The gene SCN5A on chromosome 3 encodes the α-subunit of the voltage-gated cardiac sodium channel (hNav1.5) that is responsible for large peak inward sodium current (INa) and late INa. Peak INa underlies excitability and conduction in working myocardium (atrial and ventricular cells) and special conduction tissues (Purkinje cells etc.). Late INa influences repolarization and refractoriness. The importance of INa for normal cardiac electrical activity is emphasized by the occurrence of potentially lethal arrhythmias in the setting of inherited and acquired Na channel diseases. SCN5A in humans has two splice variants, one lacking a glutamine at position 1077 (Q1077del) and one containing Q1077. Common sequence variants ("polymorphisms") have also been implicated as risk factors in multiple diseases. Mutations in the cardiac Na channel gene SCN5A cause loss-of-function or gain-of-function and underlie arrhythmia syndromes, such as Brugada syndrome, cardiac conduction disorder, congenital sick sinus syndrome, idiopathic ventricular fibrillation, sudden infant death syndrome, the type 3 long QT syndrome etc. Here, 3 unrelated inherited arrhythmia cases will be presented to show that the loss-of-function or gain-of-function biophysical phenotypes for sodium channel mutations depend on the splice variant background in which it is expressed and the intracellular acidosis, and is also modulated by common polymorphism.

Biography


Bi-Hua Tan was initially trained as a cardiologist in China after graduated from medical school. Then she joined the arrhythmia and clinical electrophysiological study group at Cardiovascular Division, Hyogo College of Medicine in Japan and obtained her PhD degree there. After that she completed her postdoctoral training at the Cellular and Molecular Arrhythmia Research Program, Department of Medicine, University of Wisconsin-Madison. She was the first to characterize the molecular phenotype of eight common polymorphisms and some genetic basis of disease causing mutations in cardiac Na channel.
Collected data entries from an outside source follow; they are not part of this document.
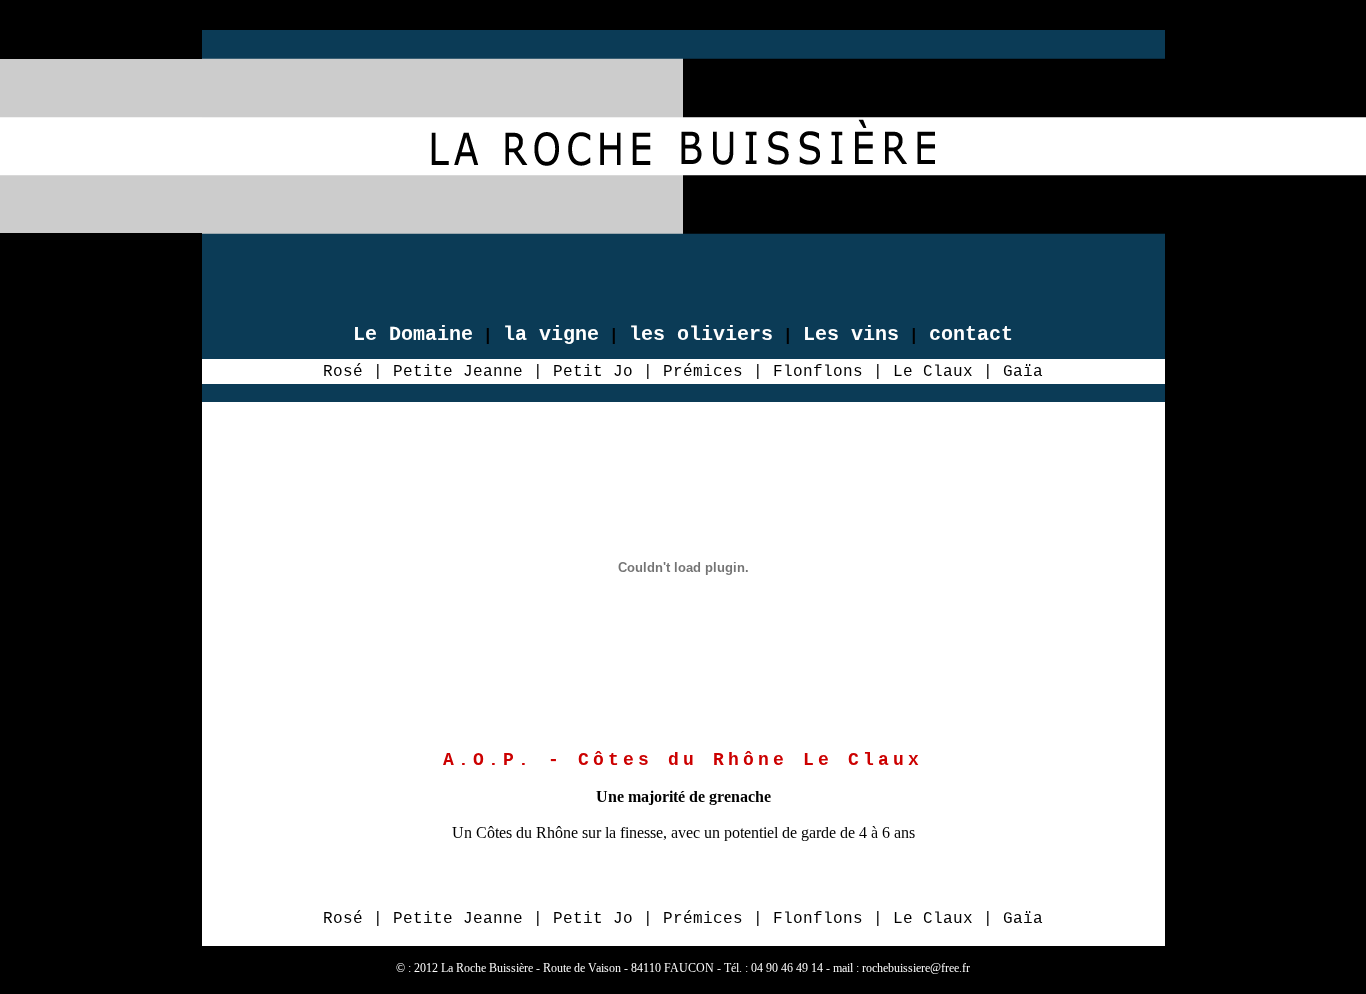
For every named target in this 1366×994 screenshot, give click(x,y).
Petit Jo (593, 372)
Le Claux (933, 372)
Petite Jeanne (458, 372)
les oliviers (701, 334)
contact (971, 334)
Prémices (703, 372)
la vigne (551, 334)
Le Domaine (413, 334)
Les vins (851, 334)
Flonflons (818, 372)
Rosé (343, 372)
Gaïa (1023, 372)
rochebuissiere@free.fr (916, 968)
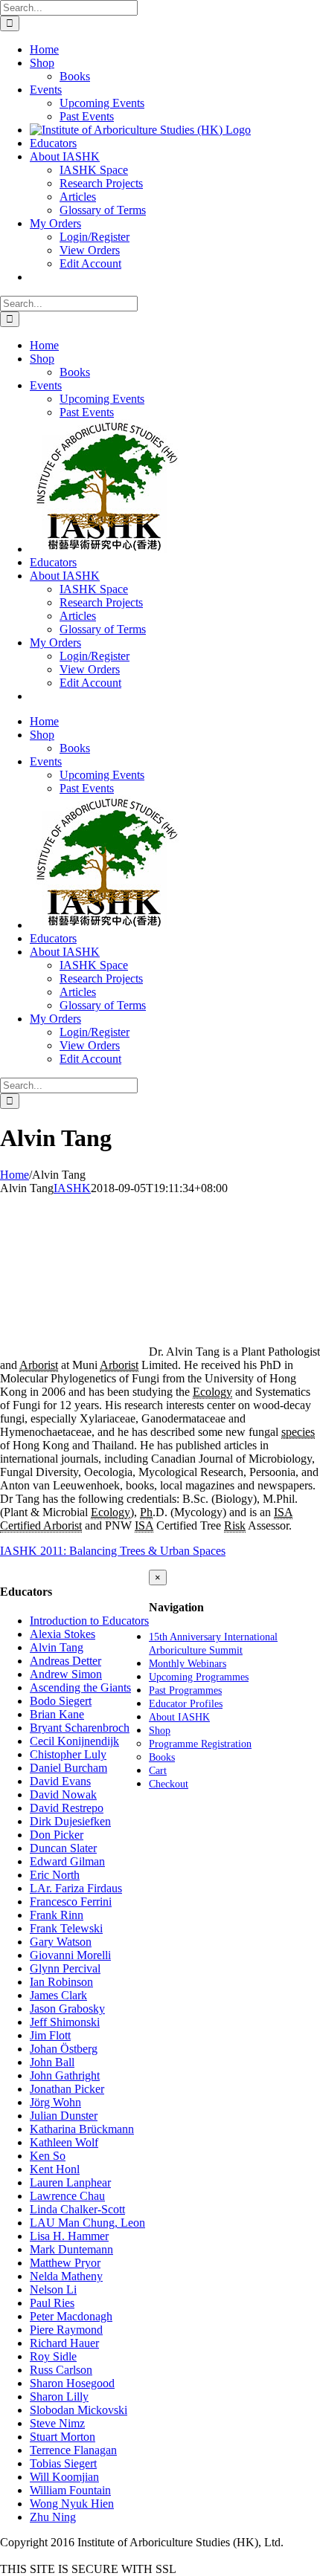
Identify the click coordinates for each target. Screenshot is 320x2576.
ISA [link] (283, 1512)
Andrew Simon (66, 1674)
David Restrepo (66, 1808)
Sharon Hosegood (72, 2383)
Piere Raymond (66, 2329)
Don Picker (56, 1834)
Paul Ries (52, 2303)
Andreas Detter (65, 1660)
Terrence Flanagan (73, 2450)
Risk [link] (235, 1525)
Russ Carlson (61, 2369)
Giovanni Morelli (70, 1955)
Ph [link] (146, 1512)
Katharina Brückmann (82, 2129)
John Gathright (65, 2075)
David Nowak (63, 1794)
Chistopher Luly (68, 1754)
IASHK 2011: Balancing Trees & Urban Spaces (112, 1550)
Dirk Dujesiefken (70, 1821)
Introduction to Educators (89, 1620)
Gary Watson (61, 1941)
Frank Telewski (66, 1928)
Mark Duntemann (71, 2249)
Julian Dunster (63, 2115)
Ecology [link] (212, 1391)
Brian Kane (57, 1714)
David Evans (60, 1781)
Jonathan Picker (67, 2089)
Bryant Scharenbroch (79, 1727)
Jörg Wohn (55, 2102)
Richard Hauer (64, 2343)
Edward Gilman (67, 1861)
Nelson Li (53, 2289)
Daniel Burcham (68, 1767)
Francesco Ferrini (71, 1901)
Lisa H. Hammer (69, 2236)
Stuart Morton (62, 2436)
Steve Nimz (57, 2423)
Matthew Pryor (65, 2262)
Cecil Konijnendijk (74, 1741)
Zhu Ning (53, 2517)
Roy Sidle (53, 2356)
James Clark (58, 1995)
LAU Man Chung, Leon (87, 2222)
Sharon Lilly (59, 2396)
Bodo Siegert (61, 1701)
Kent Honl (55, 2169)
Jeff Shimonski (65, 2022)
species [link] (298, 1431)
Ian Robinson (61, 1981)
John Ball (52, 2062)
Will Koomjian (64, 2476)
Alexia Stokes (62, 1634)
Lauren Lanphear (70, 2182)
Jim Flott (50, 2035)
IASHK (72, 1188)
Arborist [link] (38, 1365)
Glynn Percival (65, 1968)
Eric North (55, 1874)
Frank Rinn (56, 1915)
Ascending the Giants (80, 1687)
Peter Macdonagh (71, 2316)
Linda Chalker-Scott (77, 2209)
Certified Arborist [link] (41, 1525)
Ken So (47, 2155)
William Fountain (70, 2490)
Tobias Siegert (63, 2463)
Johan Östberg (63, 2048)
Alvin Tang (56, 1647)
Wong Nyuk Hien (72, 2503)
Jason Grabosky (67, 2008)
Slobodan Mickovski (78, 2410)
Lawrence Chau (67, 2196)
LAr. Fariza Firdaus (76, 1888)
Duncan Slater (63, 1848)
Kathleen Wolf (64, 2142)
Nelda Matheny (66, 2276)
She also first characterized a marked gain of functional KATPKir6.1 channel mutation in KCNJ8 as a novel pathogenic mechanism for the phenotypic expression of both Brugada syndrome and early repolarization syndrome. She was awarded American Heart Association (AHA) Postdoctoral Fellowship and the American Heart Association National Center Scientist Development Grant.